* PASSAGE À EXAMINER
À peu près tous les représentants d’organismes que nous avons interrogés affirment que l’impact social de leurs activités et leur influence sur la revitalisation du tissu social amènent une régénération en termes de prise en charge des personnes par elles-mêmes et de prise de pouvoir sur leur vie, ce qu’on désigne souvent par le terme d’empowerment dans le jargon des milieux de pratique. L’un d’entre eux affirmait d’ailleurs que « l’attitude des gens change à mesure qu’ils constatent qu’il leur est possible d’agir sur leurs propres conditions de vie. Par exemple, en structurant bien son dossier, une femme peut découvrir qu’il est possible de négocier avec son agent d’aide sociale, donc d’agir sur ses conditions de vie. Il y a donc des changements qui sont possibles au plan individuel » (Entrevue 01, 1996). Ainsi, on estime que l’impact des activités des organismes communautaires sur le tissu social peut également s’évaluer à travers les résultats obtenus auprès des personnes qui les fréquentent. Cette prise en charge semble également avoir un effet multiplicateur, puisque les personnes ayant participé aux activités de réinsertion sociale d’un organisme vont souvent, par la suite, s’impliquer dans leur communauté ou parrainer de nouvelles personnes. Comme le disait un intervenant lors des entrevues :

La formation continue permet de constater que plusieurs personnes, après leur passage dans un groupe qui donne de la formation, ont amélioré leur niveau de vie. Ce qui n’est pas négligeable puisqu’elles ont réussi à briser le cercle vicieux de la pauvreté. Plusieurs d’entre elles se sont aussi impliquées dans différents comités (par exemple, le comité de parents à l’école de leurs enfants) et viennent faire des témoignages et appuyer ainsi les nouveaux venus.

* CONSIGNES DE TRAVAIL
a – Dans le texte sur les organismes communautaires, quel terme désigne souvent la prise de pouvoir des personnes sur leur vie dans le jargon des milieux de pratique ?
b – Traduisez en anglais cette phrase du texte sur les organismes communautaires : « La formation continue permet de constater que plusieurs personnes, après leur passage dans un groupe qui donne de la formation, ont amélioré leur niveau de vie. »

* DONNÉES FOURNIES
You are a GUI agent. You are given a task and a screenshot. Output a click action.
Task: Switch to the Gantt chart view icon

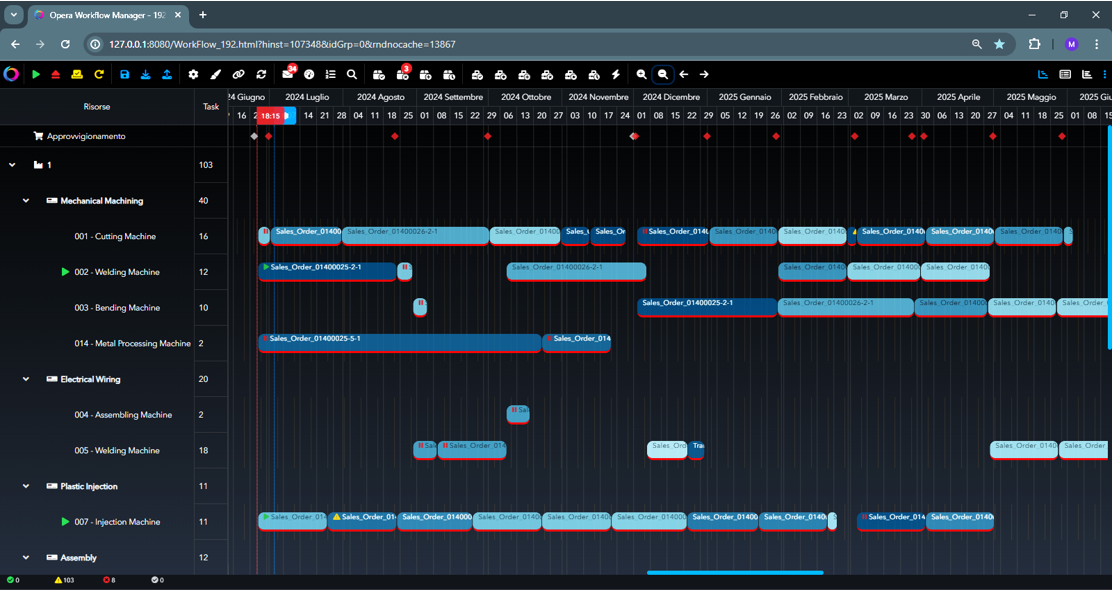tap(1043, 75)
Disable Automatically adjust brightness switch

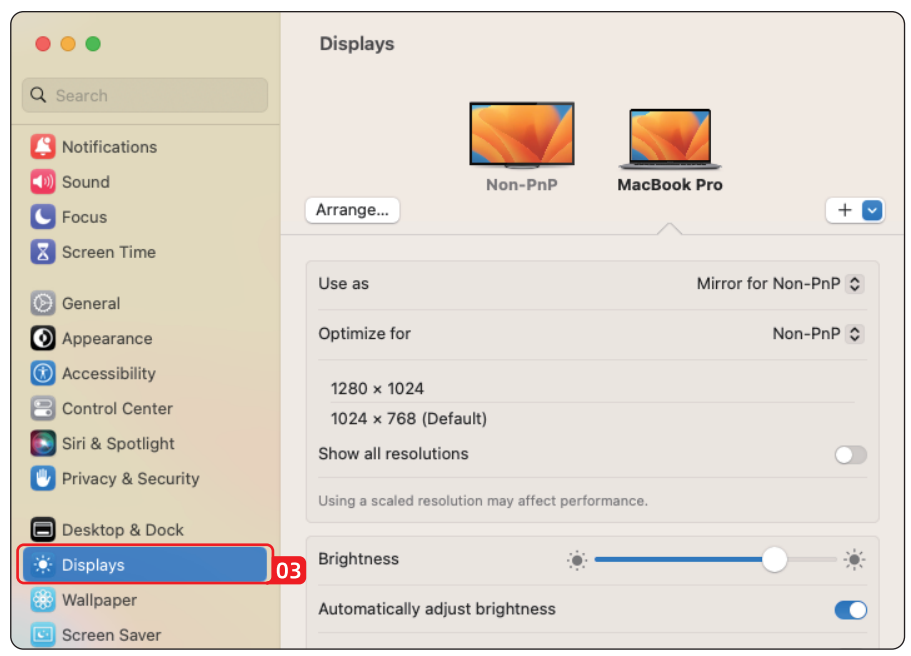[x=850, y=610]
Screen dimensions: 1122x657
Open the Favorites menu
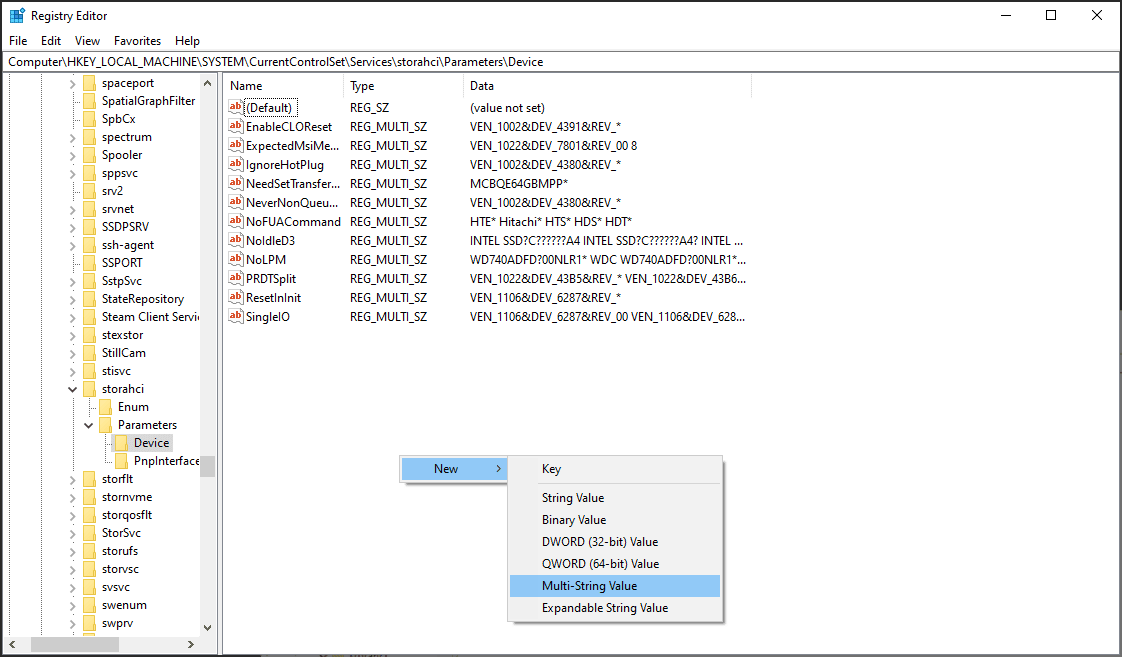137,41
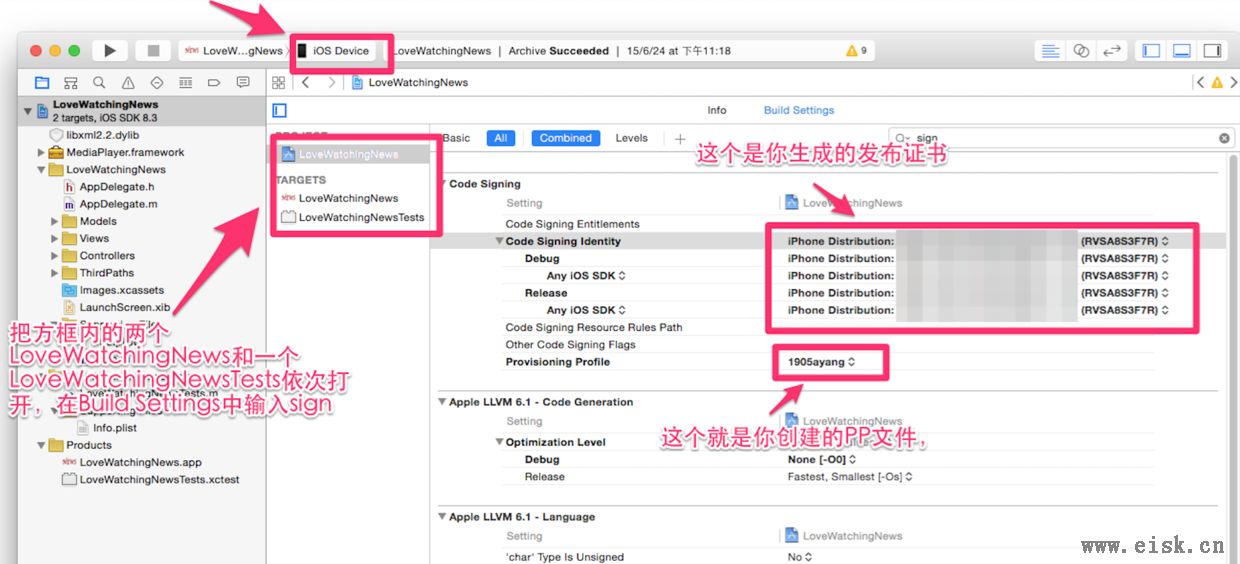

* RÉPONSES PAR POINT
a – Le terme d'empowerment.

b – Continuing education shows that many people, after going through a group that provides training, have improved their standard of living.